- Artikel -
====

Zur Passivität verdammt
Wie erwartet sind die Kämpfe, ähnlich wie bei den vielen anderen 4X-Spielen, nicht gerade die Stärke. Lobenswert ist, dass die Auseinandersetzungen direkt auf der Galaxiekarte ausgetragen werden. Also kein Ladebildschirm und irgendwelche sterilen Gefechtsmaps. Trotzdem kann man nicht mehr machen, als seine Flotten auf die des Gegners zu hetzen und dann darf man sich nett animierte Weltraumschlachten zu Gemüte führen. Der eigentliche Kampf findet eher vorher statt, in dem ich meine Flotte so anpasse, dass sie möglichst schlagkräftig austeilt. Heißt, erstmal viele Schiffe, weil Masse ist immer gut und zusätzlich entscheidet verbaute Technologie über Sieg und Niederlage.

====

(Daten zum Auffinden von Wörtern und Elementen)
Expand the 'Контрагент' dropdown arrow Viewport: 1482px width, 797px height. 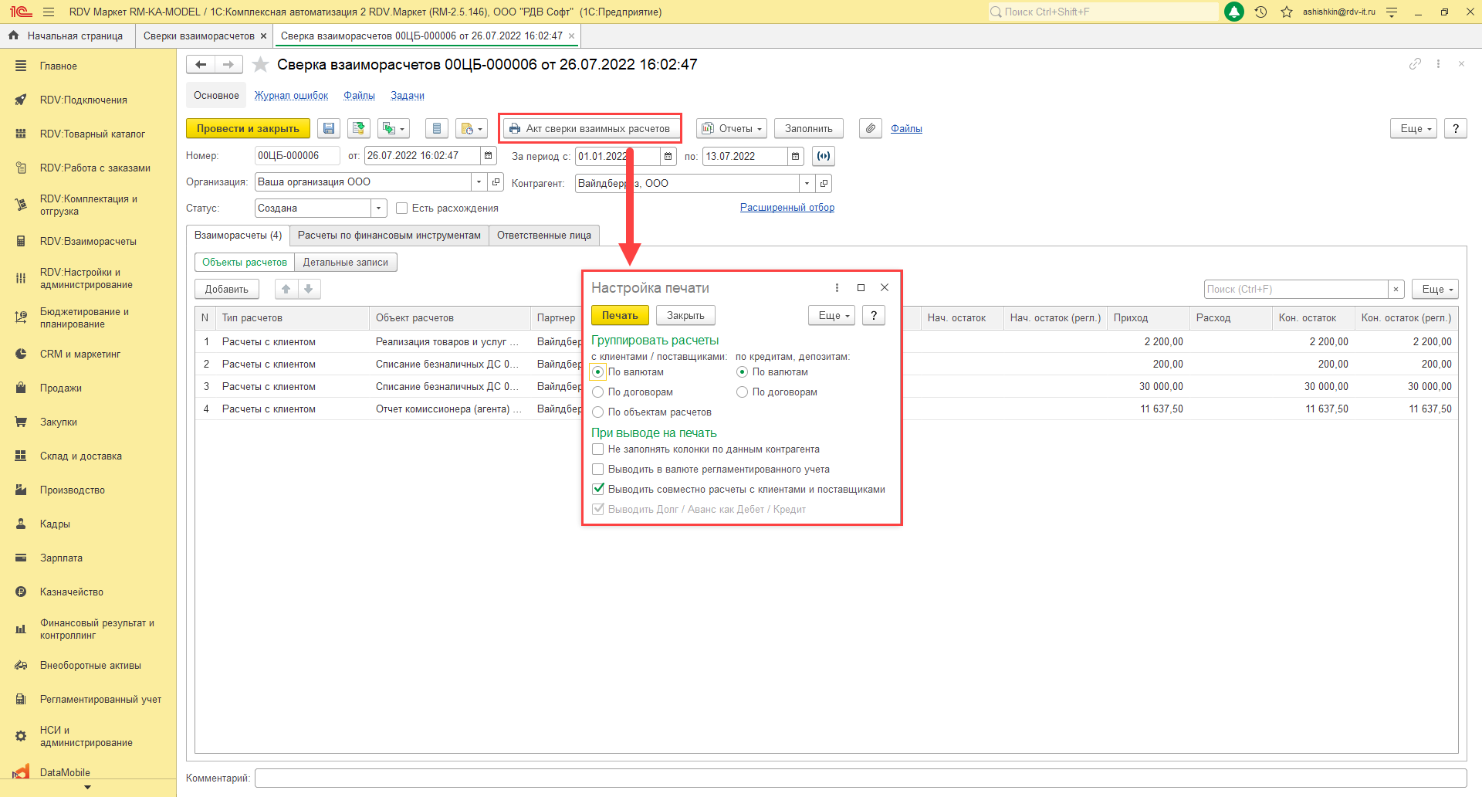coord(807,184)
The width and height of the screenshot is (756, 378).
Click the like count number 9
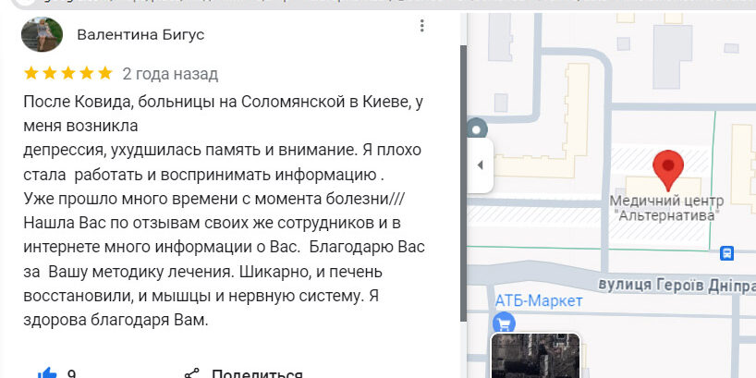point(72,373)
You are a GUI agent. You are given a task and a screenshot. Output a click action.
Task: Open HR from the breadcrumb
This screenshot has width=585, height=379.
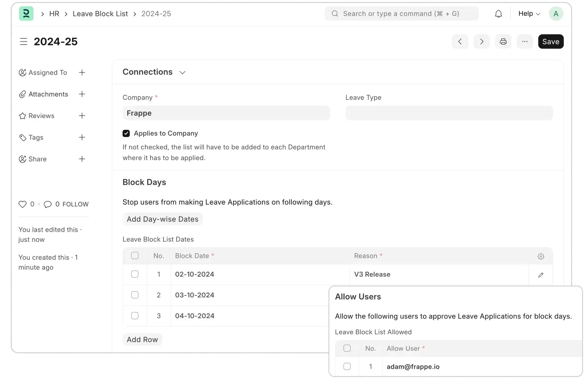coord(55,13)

====

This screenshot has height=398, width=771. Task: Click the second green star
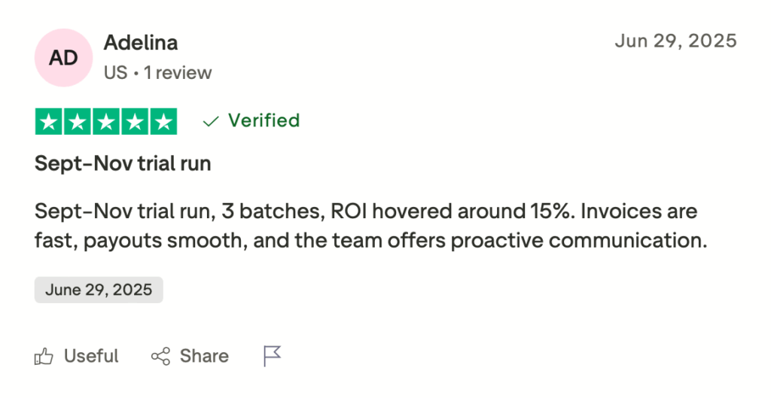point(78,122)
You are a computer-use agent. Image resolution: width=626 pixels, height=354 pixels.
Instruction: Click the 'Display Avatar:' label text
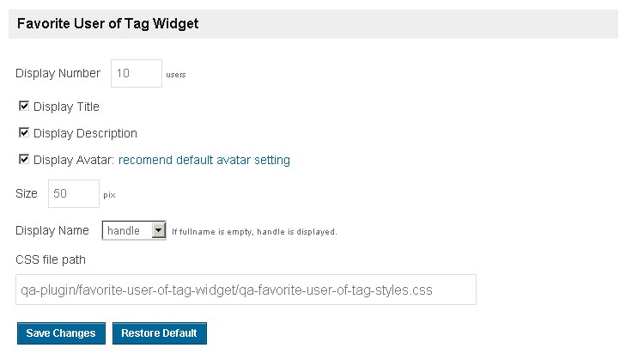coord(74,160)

====

- Aufgaben -
[1] Entscheide für jede Aussage, ob sie mit dem Artikel übereinstimmt, und antworte mit Ja oder Nein. Belege jede Antwort mit den entscheidenden Worten aus dem Artikel als wörtlichem Zitat.
(a) Die Kämpfe werden direkt auf der Galaxiekarte ausgetragen.
(b) Vor den Gefechten erscheint ein Ladebildschirm.
(c) Allein die Zahl der Schiffe entscheidet über Sieg und Niederlage.
[2] Schreibe aus dem Artikel den Abschnitt zwischen „Zur Passivität verdammt“ und „Sieg und Niederlage.“ ab, beide Stellen eingeschlossen.

- Lösungen -
[1]
(a) Ja: „dass die Auseinandersetzungen direkt auf der Galaxiekarte ausgetragen werden“
(b) Nein: „Also kein Ladebildschirm und irgendwelche sterilen Gefechtsmaps.“
(c) Nein: „zusätzlich entscheidet verbaute Technologie über Sieg und Niederlage“

[2]
Zur Passivität verdammt
Wie erwartet sind die Kämpfe, ähnlich wie bei den vielen anderen 4X-Spielen, nicht gerade die Stärke. Lobenswert ist, dass die Auseinandersetzungen direkt auf der Galaxiekarte ausgetragen werden. Also kein Ladebildschirm und irgendwelche sterilen Gefechtsmaps. Trotzdem kann man nicht mehr machen, als seine Flotten auf die des Gegners zu hetzen und dann darf man sich nett animierte Weltraumschlachten zu Gemüte führen. Der eigentliche Kampf findet eher vorher statt, in dem ich meine Flotte so anpasse, dass sie möglichst schlagkräftig austeilt. Heißt, erstmal viele Schiffe, weil Masse ist immer gut und zusätzlich entscheidet verbaute Technologie über Sieg und Niederlage.